Revisa is a Linux GUI (X11/Wayland) tool for viewing diffs between two directories.
More screenshots available in the website
Using mise:
# note, this only installs the revisa binary, not git-revisa
mise use --global github:guille/revisaOr manually download the latest release from GitHub Releases. Extract the archive and place both revisa and git-revisa somewhere on your PATH:
tar xzf revisa_v*_linux_amd64.tar.gz
sudo install -m 755 revisa_*/revisa revisa_*/git-revisa /usr/local/bin/Requires Rust 1.85+:
cargo install --git https://github.com/guille/revisa.gitNote: cargo install only installs the revisa binary. For the git-revisa wrapper, grab it from the repo or a release archive.
Alternatively, clone and build manually:
git clone https://github.com/guille/revisa.git
cd revisa
cargo build --release
# Binary at target/release/revisaRevisa is meant to be used as a git difftool, but it also works standalone.
The easiest way is to put git-revisa in your path, which will configure a difftool and can integrate with the gh cli.
For manual configuration, put this in your gitconfig:
[difftool "revisa"]
cmd = revisa --left "$LOCAL" --right "$REMOTE"
You can then call it like git difftool -d -t revisa with the same arguments as you'd normally pass. Don't forget the -d (short for --dir-diff). Without it, git tries to call revisa file by file, which will not work.
Revisa will work to review differences between any two directories. You can start it like this:
revisa diff --recheck --left example/left --right example/right/Note the --recheck flag.

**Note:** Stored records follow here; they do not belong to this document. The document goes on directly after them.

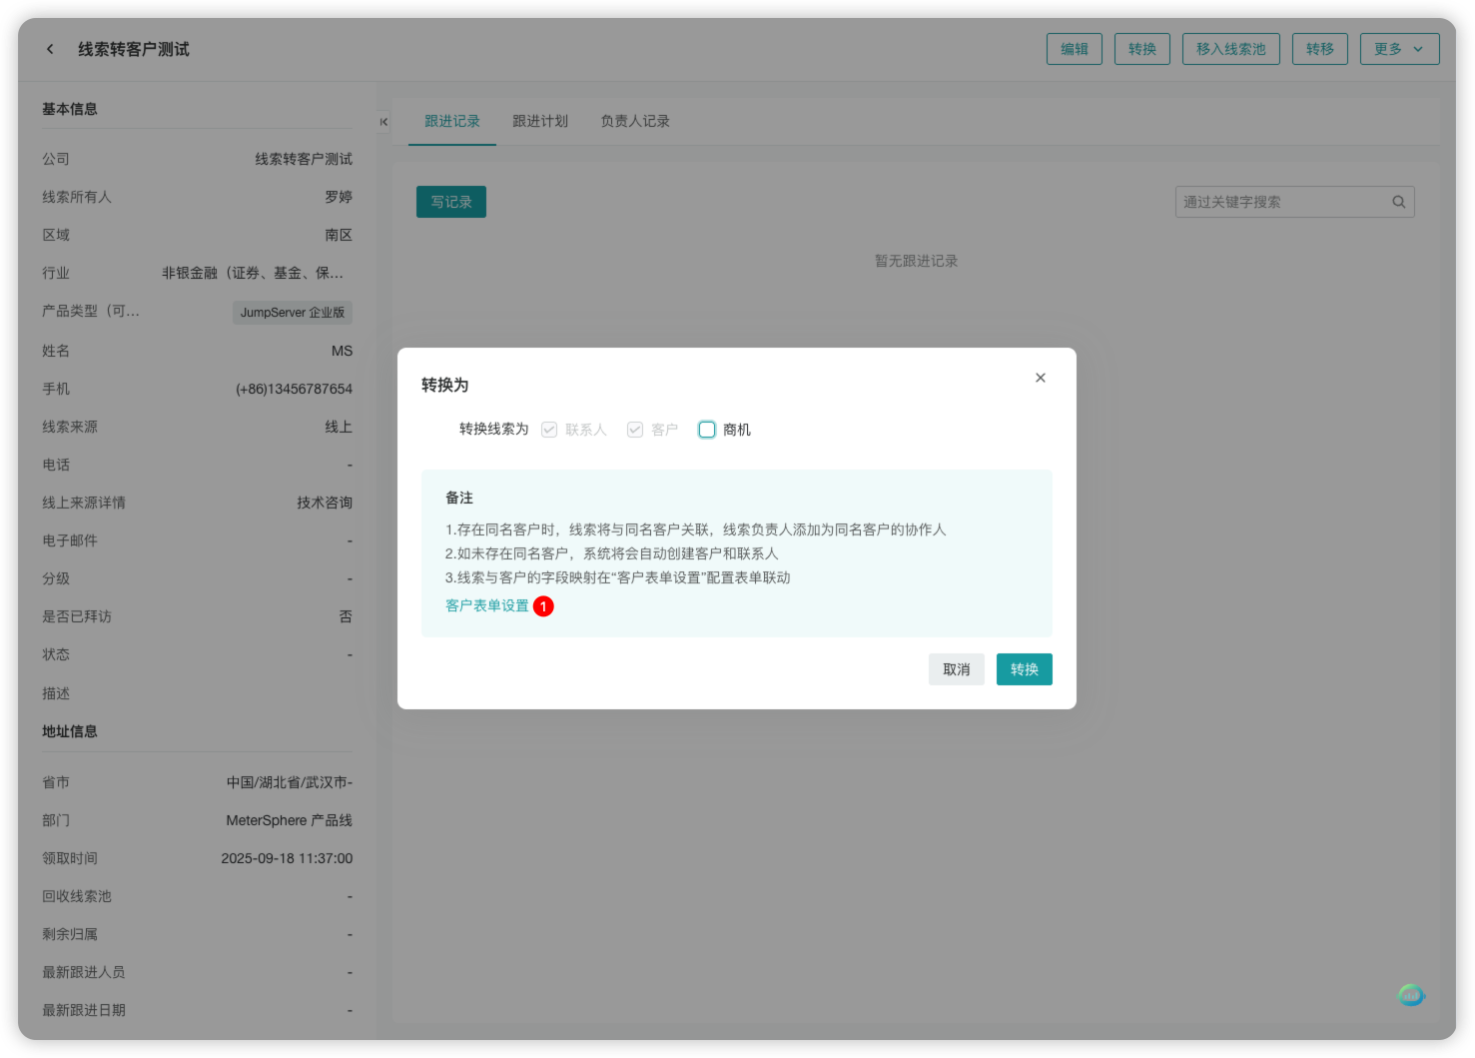The width and height of the screenshot is (1475, 1058).
Task: Switch to the 跟进计划 tab
Action: (x=538, y=120)
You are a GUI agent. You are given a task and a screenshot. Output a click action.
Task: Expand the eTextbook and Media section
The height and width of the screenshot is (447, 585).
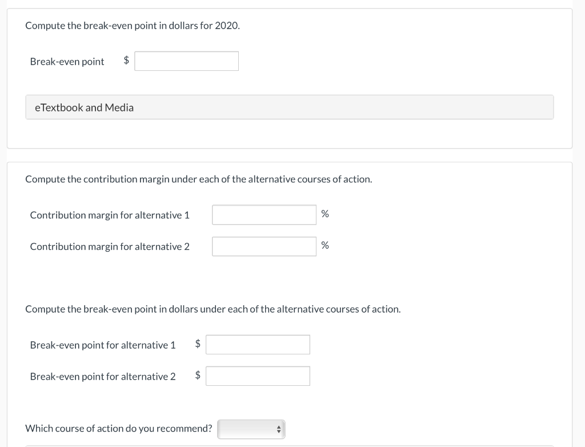pyautogui.click(x=84, y=107)
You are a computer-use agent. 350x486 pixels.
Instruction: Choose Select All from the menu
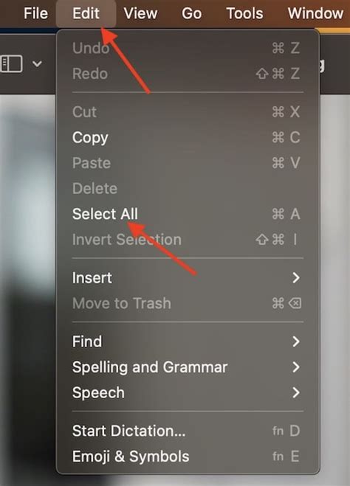[x=188, y=214]
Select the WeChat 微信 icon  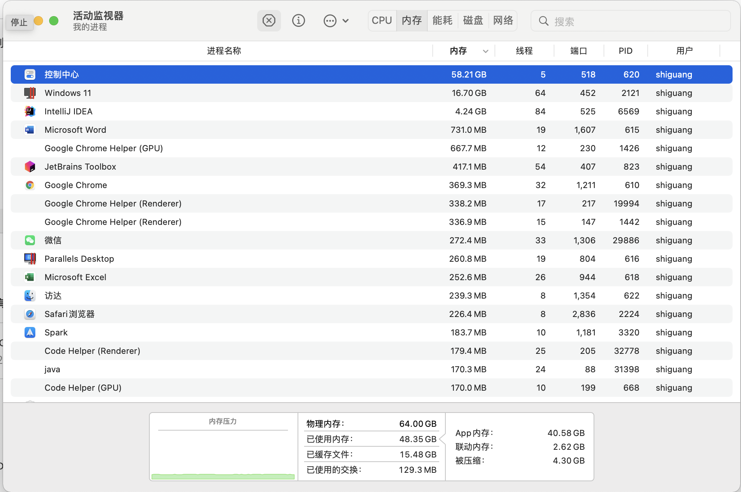pyautogui.click(x=30, y=240)
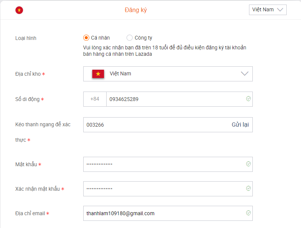This screenshot has height=228, width=301.
Task: Click the mobile number input field
Action: click(173, 99)
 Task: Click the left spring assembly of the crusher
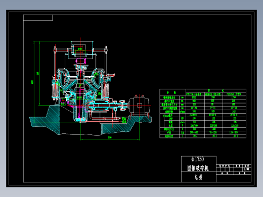point(55,91)
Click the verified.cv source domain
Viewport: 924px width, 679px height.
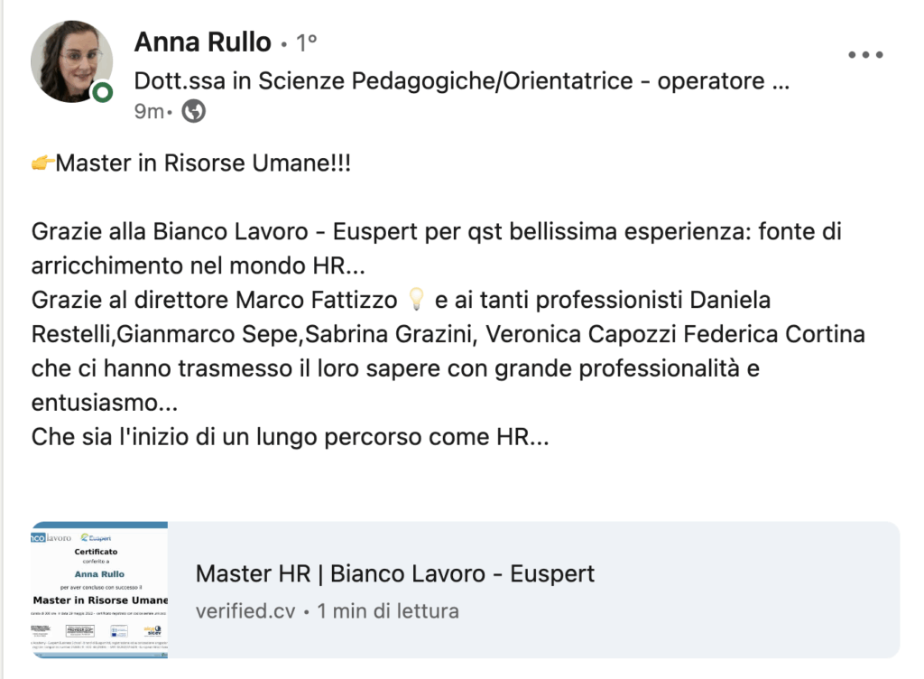tap(245, 610)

Without it we trust that Git has done the initial pass for us and every file has some sort of change. The flag tells revisa to check and skip identical files (by content and permissions).
- Fast.
- Hunk navigation.
- Keyboard-friendly interface, with configurable keybinds.
- Side-by-side or unified diff modes.
- Exclude directory from diff.
- Quick picker and go-to line to quickly navigate the diff.
- Search across all files.
- Rename and permission changes detection.
- Folding of unchanged regions.
I created revisa for personal use. I've been reviewing more code (guess why), Github keeps struggling and none of the tools I tried worked as I wanted them to1. I don't want to make this a product, I just put it out there in case someone else finds it useful, but I likely won't implement feature requests or fix bugs if I don't run into them or make sense to me.
Furthermore, since revisa is very tailored to my use case, it has the sort of defaults that make me not need any configuration. That being said, I have tried to expose enough customization that other people can get to a nice enough UX adjusting some knobs.
Revisa accepts many tweaks to the look and behavior of the app. These can be configured with a TOML file. By default, it will be in XDG_CONFIG_DIR/revisa/config.toml, with a fallback to ~/.config/revisa/config.toml.
You can use a custom path by passing the --config flag to the diff subcommand.
See SETTINGS.md for all configurable options.
The main pain point for most people will likely be the font face. It defaults to the system's monospace and defaults nerdfont icons to true. Most people won't have a nerdfont configured as the system default, so you will see a lot of boxes. You can either change your system's monospace font using fontconfig or set font.face through the settings. I do recommend a nerdfont, I haven't put a lot of effort into the ASCII fallback!
Revisa uses syntect to perform syntax highlighting. The binary ships with:
- Sublime Text's default syntaxes. These cover most mainstream languages.
- Some extra syntaxes for languages I use.
If you want to add more syntaxes, you can do that by putting *.sublime-syntax files inside XDG_CONFIG_DIR/revisa/syntaxes/ and running revisa build-cache.
In the future revisa will support automatically loading syntaxes from bat if it is installed on the system. It is already implemented but revisa uses an unreleased version of syntect and the dumps are not compatible.
Revisa only ships one theme by default. You can configure your own theme via the setting behaviour.theme. Themes use plist format. Themes only affect syntax highlighting, so you will likely need to also adjust the app's colors to match your preferred look.